## VOS CONSIGNES:
a - Reproduisez intégralement le passage sur l'affaire Martinez Zogo, sans y changer quoi que ce soit.
b - Relevez toutes les lignes des entrées où figure le mot « table », en tenant compte de la casse.

Le 1er décembre 2023, une ordonnance de mise en liberté est rendue publique dans l’affaire Martinez Zogo, journaliste radio dont le corps atrocement torturé est retrouvé sur un terrain vague de la banlieue de Yaoundé le 22 janvier 2023, cinq jours après son enlèvement. Cette ordonnance, publiée sur les réseaux sociaux, ordonne la mise en liberté provisoire des deux personnalités les plus connues des quatorze personnes mises en examen dans cette affaire : l’homme d’affaires Jean-Pierre Amougou Belinga dit « AB » et le chef de la Direction générale des renseignements extérieurs (DGRE), le commissaire-divisionnaire Léopold Maxime Eko Eko. Quelques heures plus tard, un deuxième document, signé par le même juge d’instruction du tribunal militaire de Yaoundé, affirme que l’ordonnance de mise en liberté n’est pas authentique. Les deux accusés restent finalement en détention. Cet imbroglio au niveau de la justice militaire camerounaise est préoccupant car il laisse suggérer une ingérence du pouvoir politique dans le fonctionnement de la justice dans cette affaire.

Entrées sur l'emplacement des éléments:

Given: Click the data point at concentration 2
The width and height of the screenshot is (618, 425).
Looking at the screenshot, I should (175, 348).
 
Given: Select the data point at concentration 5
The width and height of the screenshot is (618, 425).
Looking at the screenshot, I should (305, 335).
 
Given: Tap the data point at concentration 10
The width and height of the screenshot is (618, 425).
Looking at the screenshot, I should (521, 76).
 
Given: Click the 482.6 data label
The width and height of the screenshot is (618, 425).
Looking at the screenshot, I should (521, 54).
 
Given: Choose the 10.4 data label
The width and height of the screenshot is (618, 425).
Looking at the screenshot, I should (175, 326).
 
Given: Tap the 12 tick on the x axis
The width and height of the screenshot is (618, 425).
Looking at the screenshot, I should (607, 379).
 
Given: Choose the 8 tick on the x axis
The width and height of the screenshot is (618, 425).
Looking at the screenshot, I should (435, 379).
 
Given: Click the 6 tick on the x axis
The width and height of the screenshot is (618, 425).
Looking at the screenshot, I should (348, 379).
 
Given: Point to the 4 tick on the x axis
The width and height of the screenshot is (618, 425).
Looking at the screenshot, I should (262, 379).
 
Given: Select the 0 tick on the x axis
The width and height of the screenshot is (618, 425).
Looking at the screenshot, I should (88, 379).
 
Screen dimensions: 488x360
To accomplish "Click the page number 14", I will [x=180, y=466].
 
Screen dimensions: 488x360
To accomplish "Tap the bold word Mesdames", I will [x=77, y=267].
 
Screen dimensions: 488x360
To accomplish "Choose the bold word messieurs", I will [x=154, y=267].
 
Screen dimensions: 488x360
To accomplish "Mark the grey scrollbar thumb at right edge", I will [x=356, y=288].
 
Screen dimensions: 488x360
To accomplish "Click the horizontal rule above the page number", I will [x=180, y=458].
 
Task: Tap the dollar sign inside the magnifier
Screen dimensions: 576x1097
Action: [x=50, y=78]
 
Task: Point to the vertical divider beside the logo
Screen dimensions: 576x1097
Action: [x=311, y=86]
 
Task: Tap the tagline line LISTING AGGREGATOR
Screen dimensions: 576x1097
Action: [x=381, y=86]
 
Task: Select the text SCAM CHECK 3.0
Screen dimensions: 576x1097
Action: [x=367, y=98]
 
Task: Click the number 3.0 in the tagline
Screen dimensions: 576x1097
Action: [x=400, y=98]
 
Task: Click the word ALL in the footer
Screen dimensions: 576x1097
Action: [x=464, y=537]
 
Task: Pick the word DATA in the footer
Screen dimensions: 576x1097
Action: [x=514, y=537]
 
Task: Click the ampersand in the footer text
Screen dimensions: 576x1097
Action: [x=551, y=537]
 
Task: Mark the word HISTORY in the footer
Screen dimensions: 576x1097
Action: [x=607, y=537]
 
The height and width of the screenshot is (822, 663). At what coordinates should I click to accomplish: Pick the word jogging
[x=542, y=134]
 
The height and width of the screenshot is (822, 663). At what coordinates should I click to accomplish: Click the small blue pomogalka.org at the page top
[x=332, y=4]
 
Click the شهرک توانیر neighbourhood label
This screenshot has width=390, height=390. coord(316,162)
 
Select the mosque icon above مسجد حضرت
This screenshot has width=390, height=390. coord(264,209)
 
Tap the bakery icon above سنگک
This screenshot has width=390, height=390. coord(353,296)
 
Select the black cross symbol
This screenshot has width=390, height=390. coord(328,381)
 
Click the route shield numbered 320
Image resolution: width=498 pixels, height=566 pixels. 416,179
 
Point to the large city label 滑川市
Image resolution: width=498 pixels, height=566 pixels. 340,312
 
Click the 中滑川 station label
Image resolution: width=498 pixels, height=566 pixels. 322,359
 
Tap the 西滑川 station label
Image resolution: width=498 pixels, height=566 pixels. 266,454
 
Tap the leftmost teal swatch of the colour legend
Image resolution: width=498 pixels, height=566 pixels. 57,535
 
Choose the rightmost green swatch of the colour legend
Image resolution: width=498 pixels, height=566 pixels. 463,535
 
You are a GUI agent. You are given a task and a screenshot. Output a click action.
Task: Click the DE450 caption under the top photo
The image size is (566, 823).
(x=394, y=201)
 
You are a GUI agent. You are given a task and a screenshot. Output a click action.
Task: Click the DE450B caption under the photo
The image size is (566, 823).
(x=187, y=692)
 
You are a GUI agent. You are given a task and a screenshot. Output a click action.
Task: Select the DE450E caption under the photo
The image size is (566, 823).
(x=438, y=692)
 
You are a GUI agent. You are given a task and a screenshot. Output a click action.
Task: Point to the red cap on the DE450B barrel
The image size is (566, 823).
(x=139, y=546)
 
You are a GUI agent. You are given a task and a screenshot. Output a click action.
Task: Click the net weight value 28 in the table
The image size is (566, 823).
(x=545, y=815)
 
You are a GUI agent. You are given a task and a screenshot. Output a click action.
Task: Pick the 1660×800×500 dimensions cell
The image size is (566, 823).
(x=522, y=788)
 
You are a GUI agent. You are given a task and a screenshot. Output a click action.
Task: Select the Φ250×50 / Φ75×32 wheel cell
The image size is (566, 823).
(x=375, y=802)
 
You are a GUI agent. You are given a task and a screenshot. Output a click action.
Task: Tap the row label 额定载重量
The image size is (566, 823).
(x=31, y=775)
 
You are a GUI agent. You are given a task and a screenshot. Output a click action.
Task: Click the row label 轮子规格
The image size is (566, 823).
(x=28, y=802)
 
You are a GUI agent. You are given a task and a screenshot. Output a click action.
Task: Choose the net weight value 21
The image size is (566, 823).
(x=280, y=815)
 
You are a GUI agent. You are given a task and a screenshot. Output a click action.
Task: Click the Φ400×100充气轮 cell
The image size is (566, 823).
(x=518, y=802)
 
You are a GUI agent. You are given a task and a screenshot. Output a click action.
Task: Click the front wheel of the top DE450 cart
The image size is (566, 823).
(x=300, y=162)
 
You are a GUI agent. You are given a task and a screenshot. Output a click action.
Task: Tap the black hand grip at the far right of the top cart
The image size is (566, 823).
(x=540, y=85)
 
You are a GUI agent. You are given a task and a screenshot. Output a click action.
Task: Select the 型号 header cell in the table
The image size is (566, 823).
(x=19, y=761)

## RÉSULTATS OBTENUS:
a -
Le 1er décembre 2023, une ordonnance de mise en liberté est rendue publique dans l’affaire Martinez Zogo, journaliste radio dont le corps atrocement torturé est retrouvé sur un terrain vague de la banlieue de Yaoundé le 22 janvier 2023, cinq jours après son enlèvement. Cette ordonnance, publiée sur les réseaux sociaux, ordonne la mise en liberté provisoire des deux personnalités les plus connues des quatorze personnes mises en examen dans cette affaire : l’homme d’affaires Jean-Pierre Amougou Belinga dit « AB » et le chef de la Direction générale des renseignements extérieurs (DGRE), le commissaire-divisionnaire Léopold Maxime Eko Eko. Quelques heures plus tard, un deuxième document, signé par le même juge d’instruction du tribunal militaire de Yaoundé, affirme que l’ordonnance de mise en liberté n’est pas authentique. Les deux accusés restent finalement en détention. Cet imbroglio au niveau de la justice militaire camerounaise est préoccupant car il laisse suggérer une ingérence du pouvoir politique dans le fonctionnement de la justice dans cette affaire.

b -
Task: Click the net weight value 28 in the table
Task: Select the 型号 header cell in the table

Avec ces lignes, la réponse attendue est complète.